Una semana, sin embargo, conseguí dormir a pierna suelta. Los primeros días creí que por fin se habían separado, pero no era así. Me los seguí cruzando por la escalera y ni siquiera me miraban. Era como si se hubieran quedado sordos de tanto gritarse. Las reconciliaciones lúbricas habían desaparecido también, y al término del año siguiente llegaron a un nivel de indiferencia tan evidente que casi los echaba de menos, como si hubieran muerto. Antes de que yo abandonase el piso, el hombre ya vivía solo.

El nuevo independentismo 'made in Girona' no enciende los ánimos con la quema de banderas españolas, sino que despierta la indolencia y el hastío

La etapa de Carles Puigdemont me recuerda a ese año de enfriamiento que precedió a la ruptura definitiva. Actualmente, hay dos mundos políticos a un lado y otro de la frontera imaginaria que separa a España y Cataluña. El reino de Nordestuña se ensimisma y no escucha, mientras el de Suroespaña se limita a tumbar las iniciativas del vecino con un gesto aburrido de desdén. El director de 'El Punt Avui' apremiaba hoy en un artículo a Carles Puigdemont para que pise el acelerador del proceso de ruptura. Uno en Madrid se preguntaría a qué proceso se refiere, cómo se puede acelerar algo que ni siquiera existe, pero esto es una consecuencia de la enorme sordera que separa las dos realidades políticas. Lo que existe aquí no es lo mismo que existe allá.

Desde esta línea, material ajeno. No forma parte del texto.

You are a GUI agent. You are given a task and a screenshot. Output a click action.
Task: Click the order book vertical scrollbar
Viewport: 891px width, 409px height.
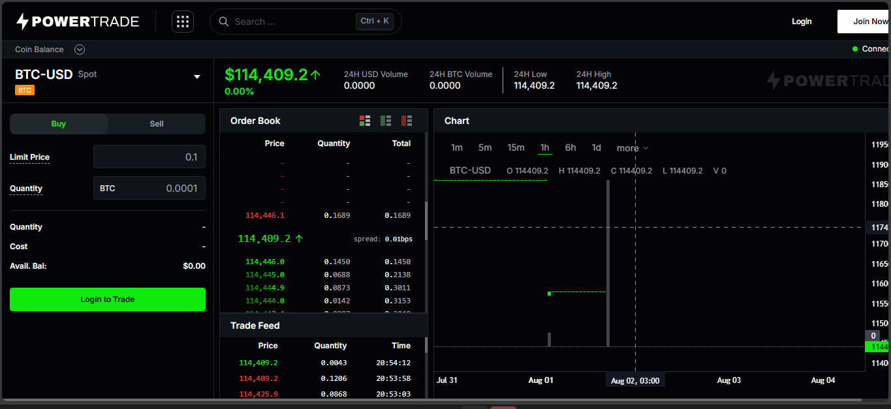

El cronómetro corre devorando los 18 meses fijados para el proceso constituyente. Ya solo quedan 15, y los independentistas más impacientes solo preguntan, como los niños en el asiento de atrás del coche, cuánto queda para llegar. Los debates sobre la pertinencia de una soberanía han desaparecido de los matinales y las tertulias de los medios catalanes. Mientras la vida en España florece sin necesidad de Gobierno, los políticos romeva-junqueristas inventan instituciones para dotar a Cataluña de una maquinaria estatal, se cuelgan del cuello medallas de hojalata, se erigen como ministros hoy y mañana como procónsules, y escriben cartas en inglés a dirigentes europeos que ni siquiera sabrían distinguir el castellano del catalán.

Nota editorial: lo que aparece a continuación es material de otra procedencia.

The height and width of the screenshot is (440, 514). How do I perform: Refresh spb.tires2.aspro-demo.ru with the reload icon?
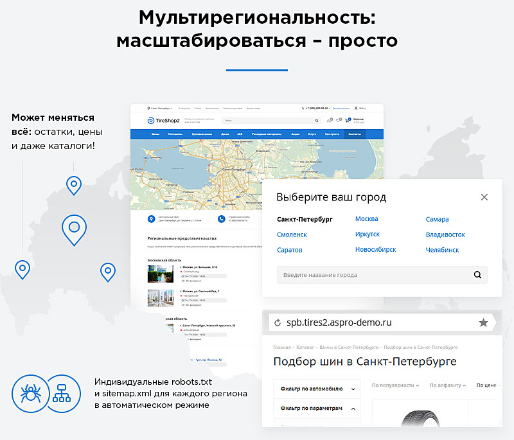click(276, 322)
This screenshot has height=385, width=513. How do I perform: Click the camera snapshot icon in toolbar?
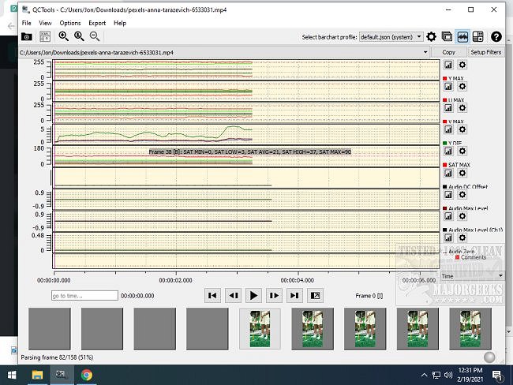(x=26, y=36)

Artur Mas poseía el carisma y el talento de hacer pasar por graves unos asuntos que en las manos de Carles Puigdemont adquieren la categoría de ridiculez. Mas era capaz de comunicar al resto de España sus intenciones, le bastaba abrir la boca para provocar una discusión encarnizada, soliviantaba a taxistas, camareros y políticos del PP, y generaba un ambiente de crispación divertida que hoy casi recuerdo con nostalgia.

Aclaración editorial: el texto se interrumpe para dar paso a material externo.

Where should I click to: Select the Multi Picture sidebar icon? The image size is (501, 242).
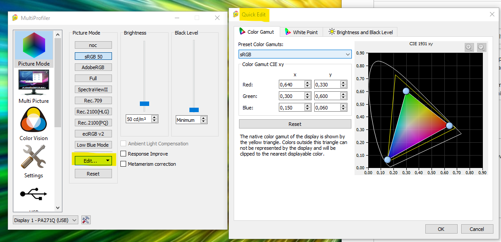[x=34, y=83]
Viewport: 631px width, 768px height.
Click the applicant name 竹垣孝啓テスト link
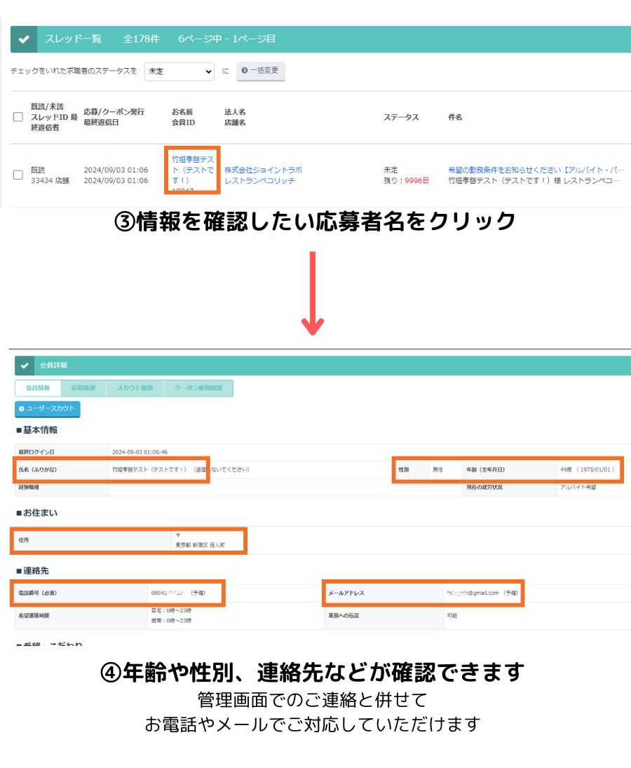click(191, 169)
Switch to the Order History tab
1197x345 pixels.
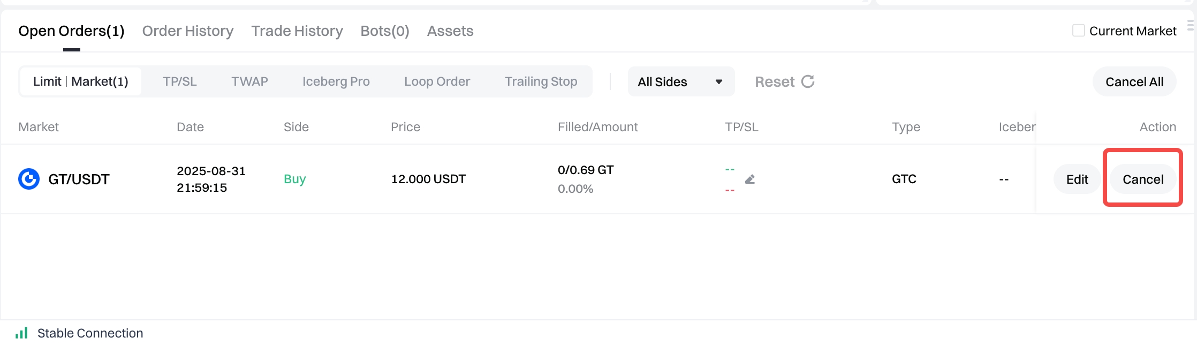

Pero el nuevo independentismo 'made in Girona' no enciende los ánimos con la quema de banderas españolas, sino que despierta la indolencia y el hastío de Madrid. Mientras se construyen Haciendas catalanas en el aire, se levantan 'castells' de arena destinados a molerse bajo las espumas de la realidad y se dan órdenes burocráticamente inviables a los funcionarios, la ausencia de virulencia se ha hecho tan evidente que hoy los únicos que siguen cabreándose son Albert Boadella y Xavier García Albiol.

Mis vecinos gritones me enseñaron que, en ciertas relaciones, es más alarmante el silencio que el escándalo. Cuando ninguno de los dos quiere, no hay pelea pero tampoco hay relación. A tres meses de su investidura, la indiferencia que provoca Puigdemont está consiguiendo que la desconexión que soñó Artur Mas se haga realidad.

Dijo Chaplin que la vida de cerca es una tragedia y de lejos es una comedia, pero con el contencioso Generalitat–Estado a cuenta de la independencia pasa exactamente lo contrario. Si de cerca los personajes parecen monigotes de un retablo de cachiporra, con la debida distancia adquieren la apariencia solemne de un auto sacramental. Hasta el momento, la relación entre los dos mundos era tan próxima como la de una pareja que está todo el día peleando, pero la gironización del 'procés' que trajo Carles Puigdemont ha cambiado radicalmente la realidad.